During a long workweek, many of us often wonder what dinner ideas could be both quick and healthy. For dinner, it is recommended to consume light dishes that are easy for the body to digest and process without overburdening it. Here are some light and healthy recipes:
Quinoa Salad with Chickpeas and Fresh Vegetables
Ingredients:
- 200 g cooked quinoa
- 1 small can of beans
- 1 small can of chickpeas
- 1 cucumber
- A few cherry tomatoes
- 10 pitted olives
- A few sprigs of parsley
- 2 red bell peppers
- 1 red onion
For the dressing:
- 5 tbsp olive oil
- 2 cloves of minced garlic
- 3 tbsp balsamic vinegar
- Salt and black pepper to taste
- A pinch of dried oregano
Preparation:
Cook the quinoa according to the package instructions, then drain and place it in a suitable bowl. Add the drained and rinsed beans and chickpeas. Finely chop the onion and parsley. Slice the tomatoes in half, and dice the peppers and cucumber as you would for a salad. Add the olives and crumbled cheese. Prepare the dressing, season the salad, and serve.
Eggs with Zucchini and Avocado
Ingredients:
- 2 tbsp olive oil
- 1 large zucchini
- 2 eggs
- ½ avocado
- Paprika
- Salt and black pepper to taste
Preparation:
Preheat the oven to 190°C (375°F).
Wash and trim the ends of the zucchini, then grate it.
In an oven-safe skillet, heat the olive oil over medium heat. Sauté the zucchini “noodles” for 3-4 minutes.
Form two nests from the sautéed zucchini in the skillet, and crack an egg into the center of each nest.
Season with salt and black pepper, and bake in the preheated oven for 3-5 minutes, or until the egg whites are set.
Remove from the oven, transfer the nests to a plate, garnish with avocado slices, and sprinkle with paprika.
Oven-Baked Salmon with Asparagus
Ingredients:
- 400 g salmon
- 0 asparagus spears
- 3 cloves garlic
- ½ lemon
- ½ cup white wine
- 40 g butter
- ⅓ tsp black pepper
Preparation:
Wash and thoroughly dry the salmon, then season it generously with salt and black pepper.
Place a sheet of baking paper in a small baking tray, arrange the seasoned salmon, and add the asparagus. Sprinkle with salt.
Distribute the butter over both the salmon and asparagus.
Add the lemon juice and white wine, then bake in a preheated oven for about 10-12 minutes. Be careful not to overcook the fish, as it will lose its flavor.
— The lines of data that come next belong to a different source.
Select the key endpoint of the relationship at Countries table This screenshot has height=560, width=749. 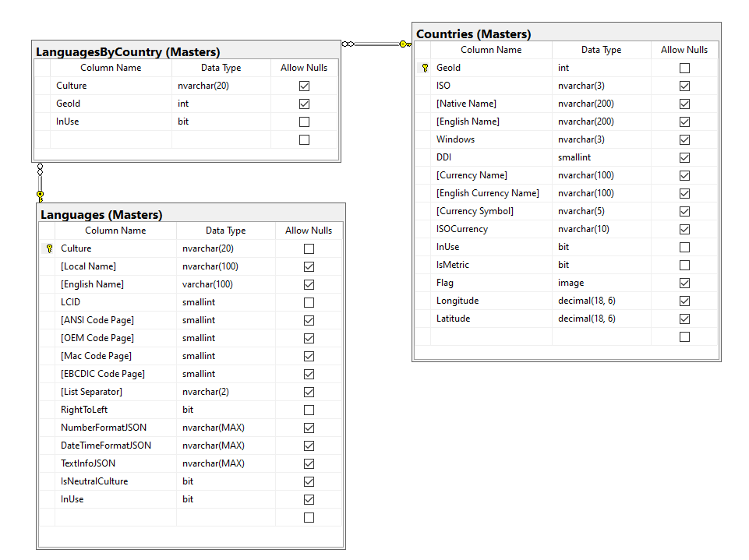coord(405,44)
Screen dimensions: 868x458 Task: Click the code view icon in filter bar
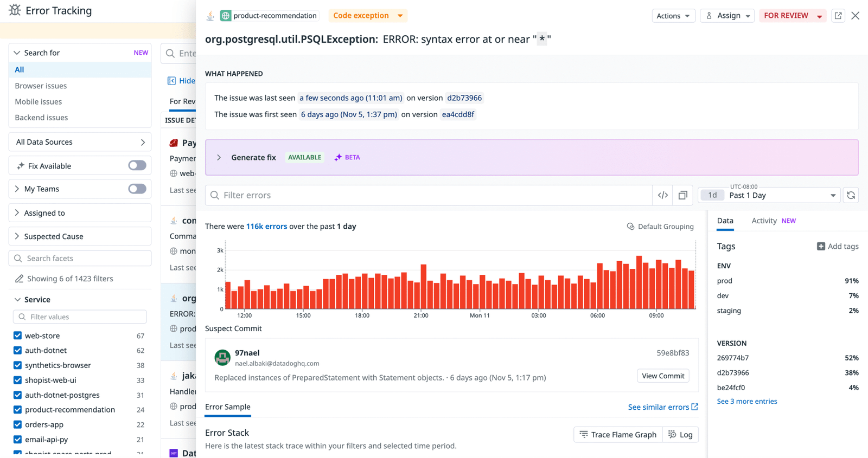[662, 195]
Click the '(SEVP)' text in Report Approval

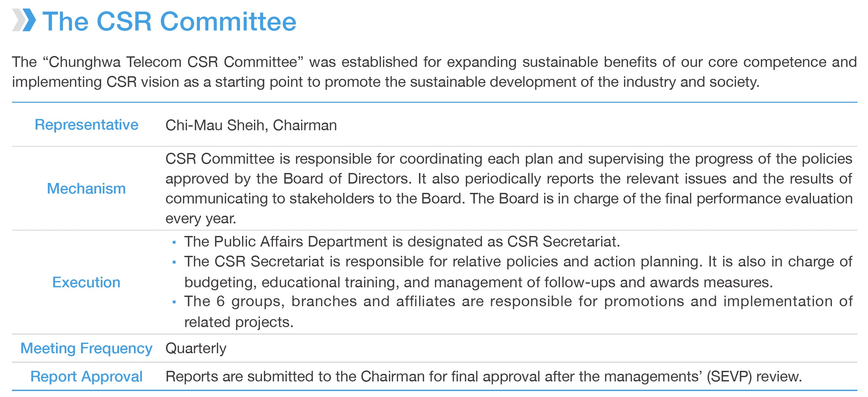pos(729,377)
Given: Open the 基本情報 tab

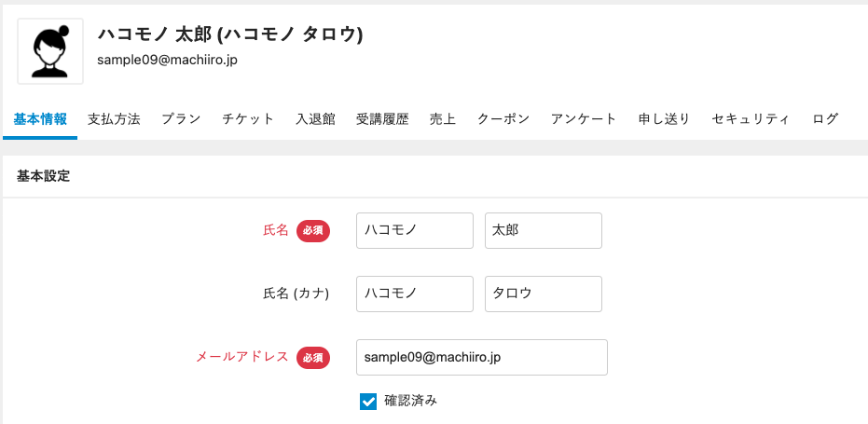Looking at the screenshot, I should coord(40,119).
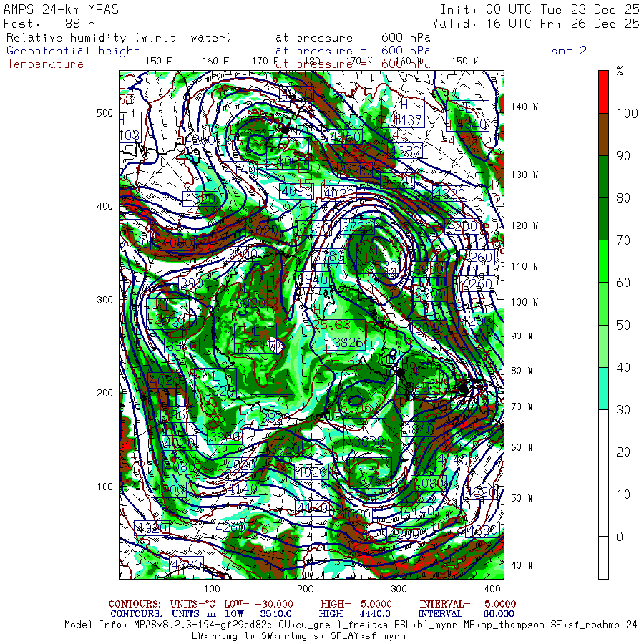Select the brown 90–100% color bar segment
This screenshot has height=644, width=644.
point(603,135)
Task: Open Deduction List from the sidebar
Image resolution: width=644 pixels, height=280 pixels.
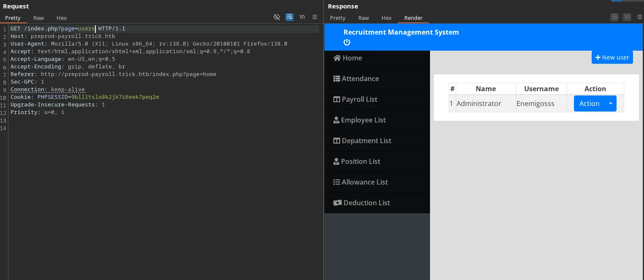Action: click(338, 203)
Once done, garnish the salmon with freshly chopped parsley before serving.
Pasta with Canned Tuna
Servings: 2
Ingredients:
- ½ package of pasta
- 1 can of tuna
- tsp grated lemon zest
- 3-4 sprigs of finely chopped parsley
- 3 tbsp olive oil
- 4-5 cloves of garlic
- 1-2 pinches of paprika
- 1-2 pinches of black pepper
- Salt to taste
Preparation:
Cook the pasta according to the package instructions. Drain, reserving ½ cup of the cooking water.
In a separate pan, heat the olive oil and sauté the garlic and paprika briefly, stirring frequently.
Add the tuna and lemon zest. Season with 1 tsp of salt and black pepper to taste.
Toss in the drained pasta, add the reserved cooking water, and cook over low heat until the sauce thickens slightly—about 2 minutes.
Sprinkle with chopped parsley and serve.
We hope you enjoy the healthy and quick dinner you’ve chosen from our suggestions. We wish you a good appetite!